Между тем они выехали уже на площадь, и карету затрясло вовсе нещадно. Словно по камням. В самом деле по камням! Камнями уложена была целая площадь, да как ровно, один к одному. Да и главная улица, по которой они на площадь выехали, тоже была уложена камнями. А вдоль домов лежали деревянные доски, по которым ходили господа и иногда встречавшиеся все же люди. Прямо как в дому! А на такой улице, да на площади, колеса не увязнут даже в самое ненастье, в самую распутицу! Чисто в рай угодили!
– Слышь, Фавушка!
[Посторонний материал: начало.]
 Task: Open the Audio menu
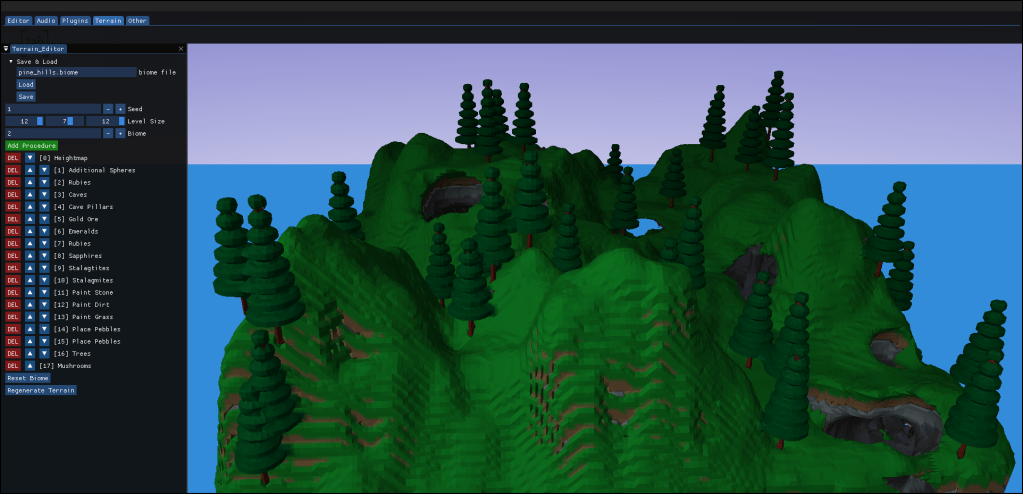pos(46,20)
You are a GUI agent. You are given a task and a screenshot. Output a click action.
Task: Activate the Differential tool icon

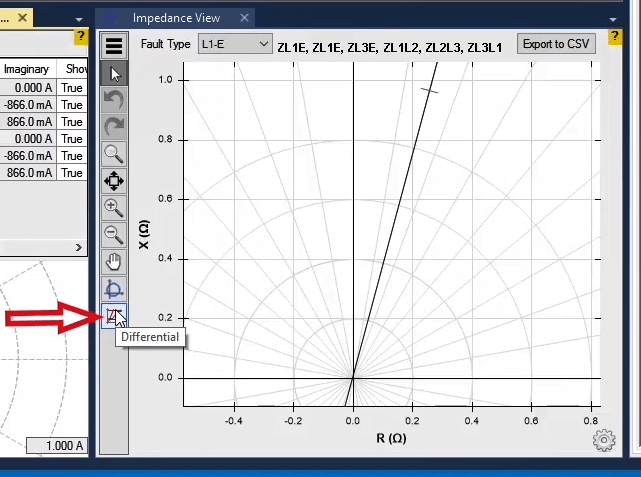coord(115,317)
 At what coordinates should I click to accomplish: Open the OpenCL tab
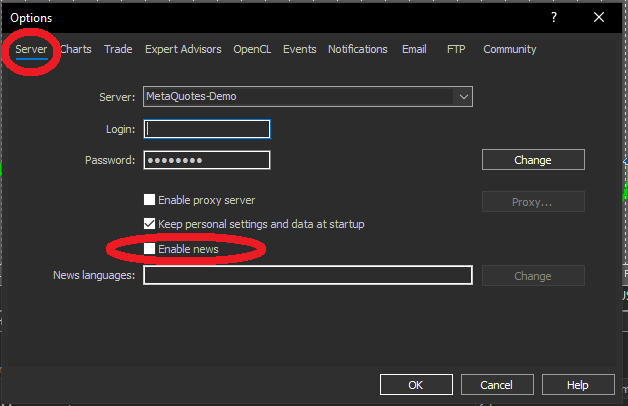(x=252, y=49)
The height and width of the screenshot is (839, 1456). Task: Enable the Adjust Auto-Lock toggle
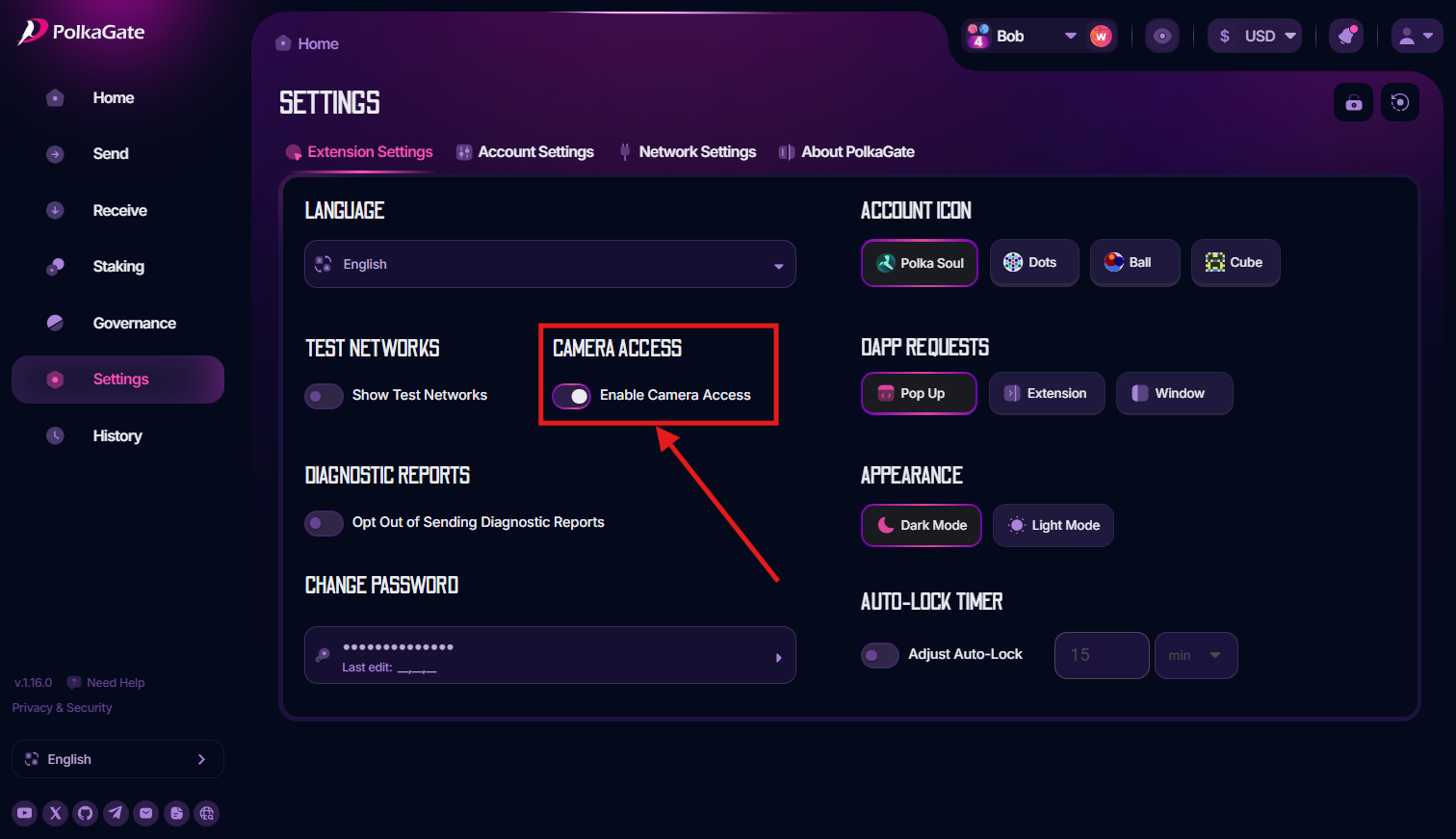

Нешто все города такие красивые? Или все ж другие похуже будут?
– Чево ты тут красивого-то нашла? Нешто это город? Худенький городишко, в две абы три чистые улицы да одну площадь! Увидала б ты Санкт-Петербурх, небось ума б лишилась. А в таком мой барин, покойник, больше суток бы не стерпел скучать.
– Ну тебя совсем.
Доверять Фавушке было нельзя.
Карета, громыхая, пересекла уже меж тем площадь. Две дамы, что беседовали на углу, с большим интересом поглядели на карету и на саму Парашу.
– Ах, какое прелестное дитя! – воскликнула одна из дам. – Неужели ты едешь одна, душенька?